Exercise goal → Work out how many lines of the material contain the string "agent"; the answer is that number only.

Supplied records →
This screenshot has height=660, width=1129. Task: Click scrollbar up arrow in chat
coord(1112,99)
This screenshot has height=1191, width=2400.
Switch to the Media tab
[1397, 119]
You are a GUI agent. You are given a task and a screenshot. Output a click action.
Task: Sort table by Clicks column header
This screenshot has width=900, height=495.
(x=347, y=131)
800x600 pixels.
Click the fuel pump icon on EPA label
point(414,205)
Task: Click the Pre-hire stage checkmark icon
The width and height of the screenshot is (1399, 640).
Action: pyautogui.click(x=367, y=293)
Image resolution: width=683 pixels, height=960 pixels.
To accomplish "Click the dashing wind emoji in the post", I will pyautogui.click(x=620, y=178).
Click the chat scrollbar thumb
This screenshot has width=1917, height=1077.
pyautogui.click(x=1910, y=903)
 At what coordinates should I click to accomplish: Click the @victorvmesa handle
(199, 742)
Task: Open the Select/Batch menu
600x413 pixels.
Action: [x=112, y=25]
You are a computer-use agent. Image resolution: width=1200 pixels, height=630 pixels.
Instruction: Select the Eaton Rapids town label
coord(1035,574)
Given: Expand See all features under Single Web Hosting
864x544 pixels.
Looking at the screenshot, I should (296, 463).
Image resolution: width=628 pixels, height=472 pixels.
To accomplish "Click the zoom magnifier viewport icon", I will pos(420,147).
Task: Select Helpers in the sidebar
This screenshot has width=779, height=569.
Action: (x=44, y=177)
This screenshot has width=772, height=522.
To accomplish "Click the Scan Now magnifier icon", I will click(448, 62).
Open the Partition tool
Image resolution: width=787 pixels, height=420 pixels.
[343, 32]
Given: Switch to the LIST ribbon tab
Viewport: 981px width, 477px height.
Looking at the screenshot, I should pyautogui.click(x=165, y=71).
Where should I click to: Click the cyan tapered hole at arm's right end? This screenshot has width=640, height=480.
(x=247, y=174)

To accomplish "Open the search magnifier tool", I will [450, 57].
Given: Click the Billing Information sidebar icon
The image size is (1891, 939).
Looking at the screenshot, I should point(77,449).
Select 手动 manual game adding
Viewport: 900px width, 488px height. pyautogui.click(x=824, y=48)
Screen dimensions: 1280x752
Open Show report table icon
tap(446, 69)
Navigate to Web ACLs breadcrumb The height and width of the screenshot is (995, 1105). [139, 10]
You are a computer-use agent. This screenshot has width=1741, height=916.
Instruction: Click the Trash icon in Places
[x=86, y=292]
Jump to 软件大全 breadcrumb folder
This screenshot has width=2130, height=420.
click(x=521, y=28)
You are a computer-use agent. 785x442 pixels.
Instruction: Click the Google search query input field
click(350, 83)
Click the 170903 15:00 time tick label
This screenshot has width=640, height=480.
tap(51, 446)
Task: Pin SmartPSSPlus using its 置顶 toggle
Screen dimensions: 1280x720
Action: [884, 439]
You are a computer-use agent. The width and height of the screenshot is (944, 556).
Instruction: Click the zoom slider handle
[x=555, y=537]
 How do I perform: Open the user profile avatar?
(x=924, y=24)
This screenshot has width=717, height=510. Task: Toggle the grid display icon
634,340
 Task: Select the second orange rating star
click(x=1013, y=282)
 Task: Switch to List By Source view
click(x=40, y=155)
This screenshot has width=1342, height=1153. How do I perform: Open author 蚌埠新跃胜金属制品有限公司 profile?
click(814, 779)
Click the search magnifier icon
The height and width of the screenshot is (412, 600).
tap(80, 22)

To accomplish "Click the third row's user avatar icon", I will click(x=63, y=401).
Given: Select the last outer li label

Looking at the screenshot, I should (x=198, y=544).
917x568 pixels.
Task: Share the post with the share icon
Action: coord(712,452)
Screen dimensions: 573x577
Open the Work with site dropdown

Solution to this problem → 5